Class Test 2 Flashcards
What is the period of a poisson?
Any quantity such as time, length as long as the rate is fixed for the experiment.
What is a poisson modeling?
The number of times an event happens in a specified period.
What are the two main properties of poisson random variables?
Probability that an event occures is the same for intervals of the same size.
Intervals do not overlap.
Define random variable.
A random variable is a variable which assumes numerical values representing the outcome of an experiment.
What is a continuous random variable?
A random variable which can assume an infinite number of numerical values.
What is the probability of exactly X for all continuous random variables?
0
What does p.d.f. stand for?
probability density function
Define the conditions for p.d.f.
The output of the pdf is always greater than or equal to zero.
When calculating the p.d.f. of a function f(x) the area under the curve is used. Hence integrating to infinity on f(x) should equal 1.
Cumulative distribution function for uniform distribution?
0 if x < a
x - a / b - a if a <= x <= b
1 if x > b
Cumulative distribution function for exponential distribution.
P(X <= x) = 1 - e^(-lambda * x)
If we have already waited a units for the event, what is the probability if we wait another b units for an exponential random variable?
The same as the probability of waiting b units because of the memoryless property.
Explain the relationship between a poisson and an exponential random variable.
The time between consecutive events of a Poisson process follows an exponential distribution with the same rate lambda.
Differentiate between poisson and exponential.
Exponential measures wait time between events.
Poisson measures events per period of time.
Differentiate between exponential and weibull distributions.
Weibull is the same but overcomes the memoryless property. So the probability of waiting b after waiting a is no the same as the probability of waiting b.
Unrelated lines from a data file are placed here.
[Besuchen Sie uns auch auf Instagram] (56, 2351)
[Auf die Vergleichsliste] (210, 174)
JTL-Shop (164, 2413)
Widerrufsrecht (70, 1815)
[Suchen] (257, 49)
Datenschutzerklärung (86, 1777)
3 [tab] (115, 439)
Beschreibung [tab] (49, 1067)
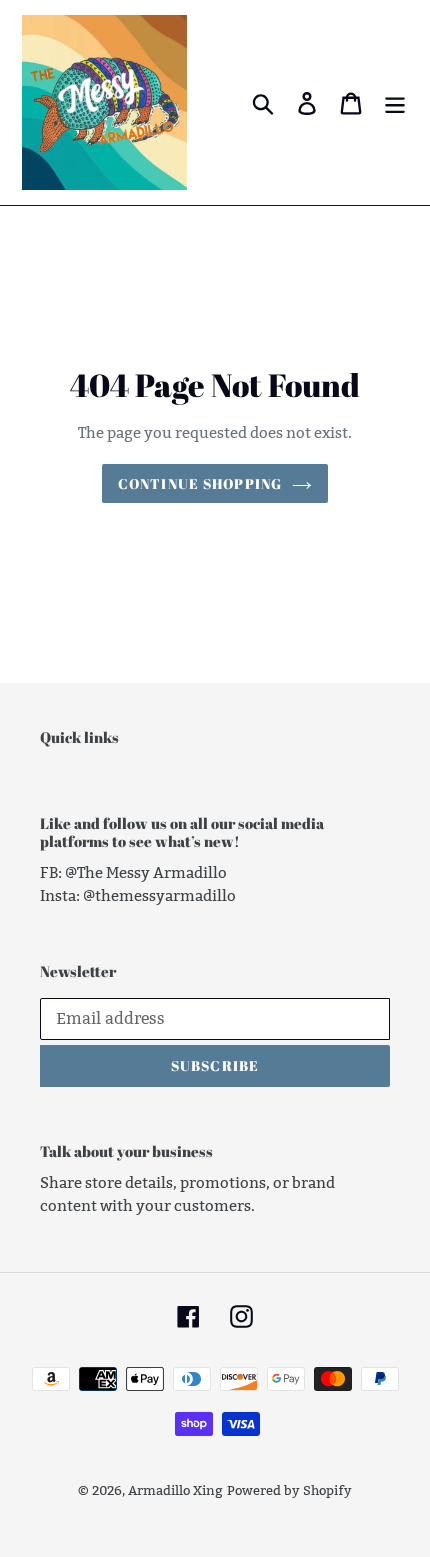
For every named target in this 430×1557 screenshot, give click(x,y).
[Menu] (395, 103)
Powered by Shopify (289, 1490)
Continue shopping (200, 483)
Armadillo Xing (175, 1490)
Allows the failure probability to vary with time.
What is a uniform distribution X~U(a,b)?
A distribution from a lower to b higher where all possibilities are equally likely.
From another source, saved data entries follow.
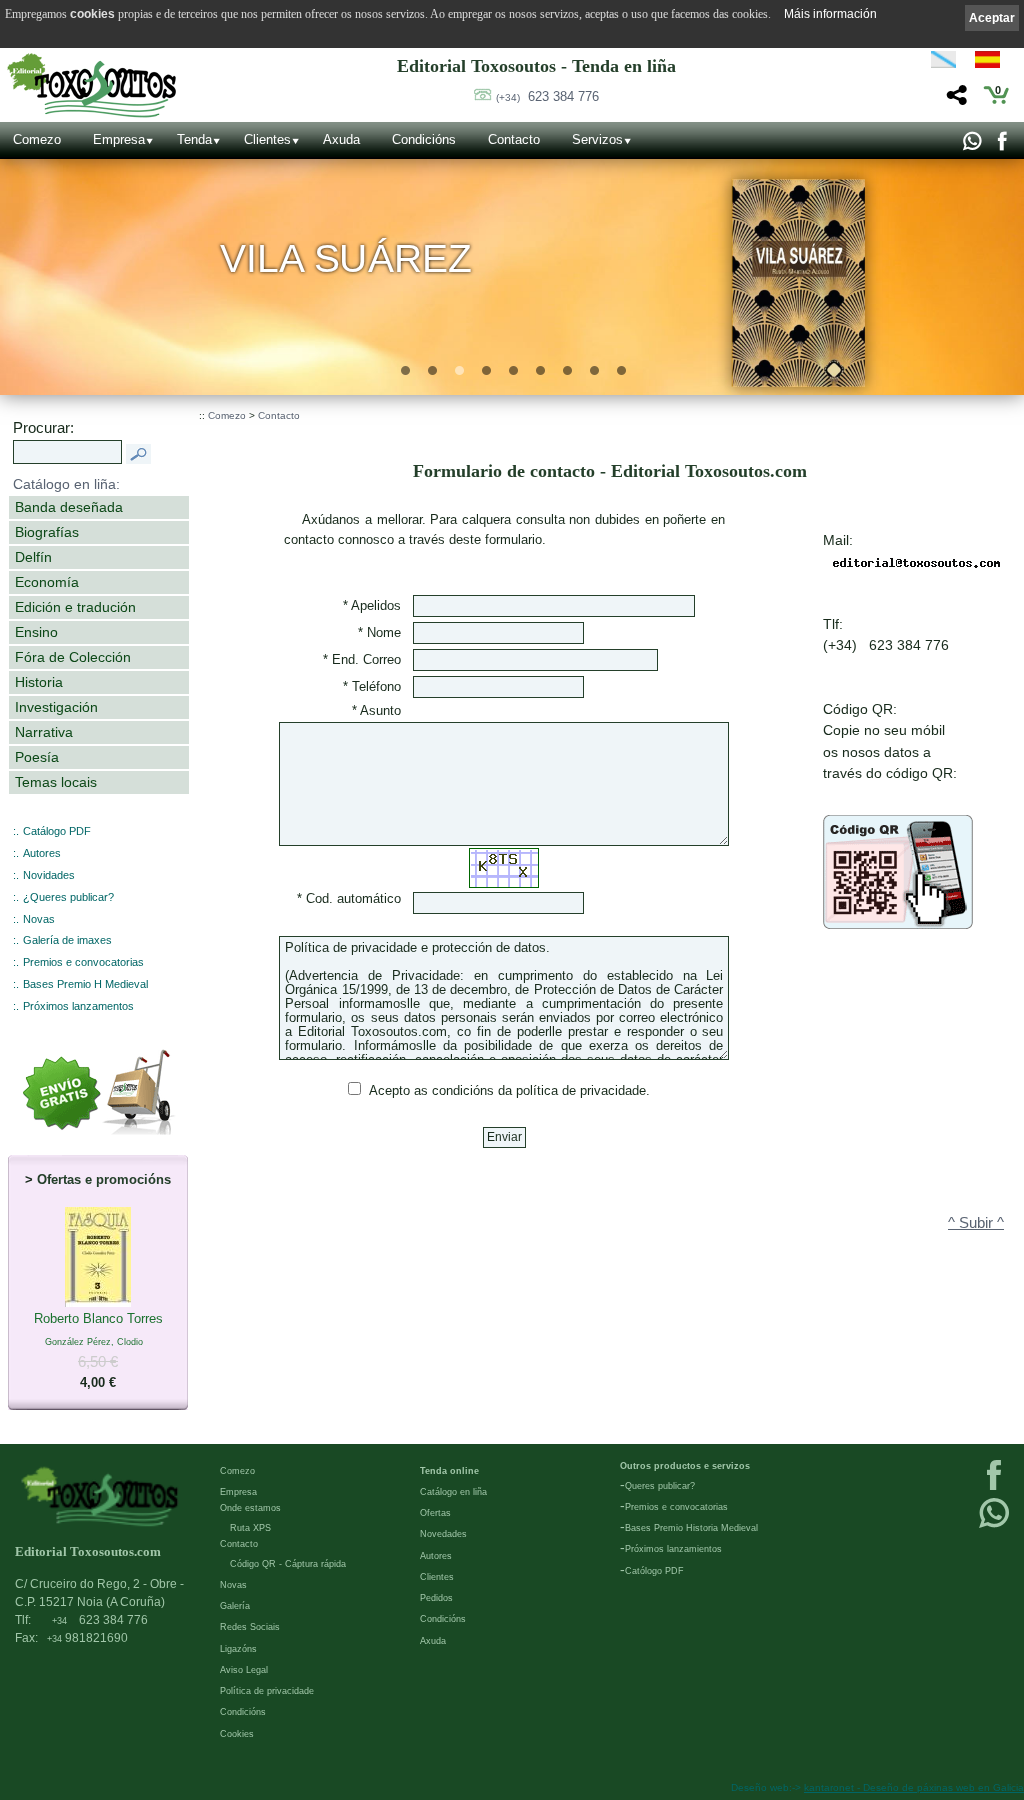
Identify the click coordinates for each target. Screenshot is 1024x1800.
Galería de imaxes (67, 940)
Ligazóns (238, 1649)
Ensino (36, 632)
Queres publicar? (660, 1486)
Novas (39, 919)
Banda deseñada (69, 507)
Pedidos (436, 1598)
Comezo (37, 139)
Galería (235, 1606)
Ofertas (435, 1513)
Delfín (33, 557)
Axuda (341, 139)
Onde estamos (250, 1508)
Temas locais (56, 782)
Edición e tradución (75, 607)
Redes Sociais (250, 1627)
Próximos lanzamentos (78, 1006)
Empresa (119, 139)
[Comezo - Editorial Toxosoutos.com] (91, 85)
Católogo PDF (654, 1571)
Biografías (47, 532)
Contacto (514, 139)
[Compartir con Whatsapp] (971, 146)
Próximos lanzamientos (673, 1549)
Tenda (194, 139)
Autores (42, 853)
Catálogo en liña (453, 1492)
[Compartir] (954, 100)
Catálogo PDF (57, 831)
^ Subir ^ (976, 1223)
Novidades (49, 875)
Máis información (830, 14)
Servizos (597, 139)
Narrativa (44, 732)
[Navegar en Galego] (943, 63)
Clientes (267, 139)
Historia (39, 682)
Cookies (237, 1734)
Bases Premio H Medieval (85, 984)
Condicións (424, 139)
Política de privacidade (267, 1691)
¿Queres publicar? (68, 897)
What is a weibull distribution X~Weibull(a, β)?
a is the shape parameter, is the rate at whih the probability density decreases with respect to X.
β is the scale parameter which determines the size of the values of X for which the distribution is most concentrated.
Cumulative distribution function for Weibull.
P(X <= x) = 1 - e^(- x / β)^a
What is the affect of each of the following on the graph?
(a) Increase mean
(b) Decrease mean
(c) Increase variance
(d) Decrease variance
(a) Shape the same, but location shifts to the right. (left-skewed)
(b) Shape the same, but location shifts to the left. (right-skewed)
(c) Shape flattened, more spread out but location the same
(d) Shape narrowed, more concentrated but location the same.
What is a standard normal distribution?
A normal distribution with mean 0 and variance 1.
How to calculate? (a)P(X < -a)
(b)P(X > a)
(c)P(X > -a)
(a)=P(X > a) = 1 - P(X < a)
(b)=1 - P(X < a)
(c)=P(X < a)
Z table formula?
Z = X - u / σ
For a very large n, what other distribution approximates the normal distribution?
Binomial
What is a sample statistic?
Sample statistics summarise random variable samples so are also subject to randomness.
T(x)=T(x1, .. xn)
where x is a random sample
On what does the distribution of the sample statistic depend?
sample size n
What is a statistical estimator?
Is when a sample statistic is used to estimate a parameter θ of the population.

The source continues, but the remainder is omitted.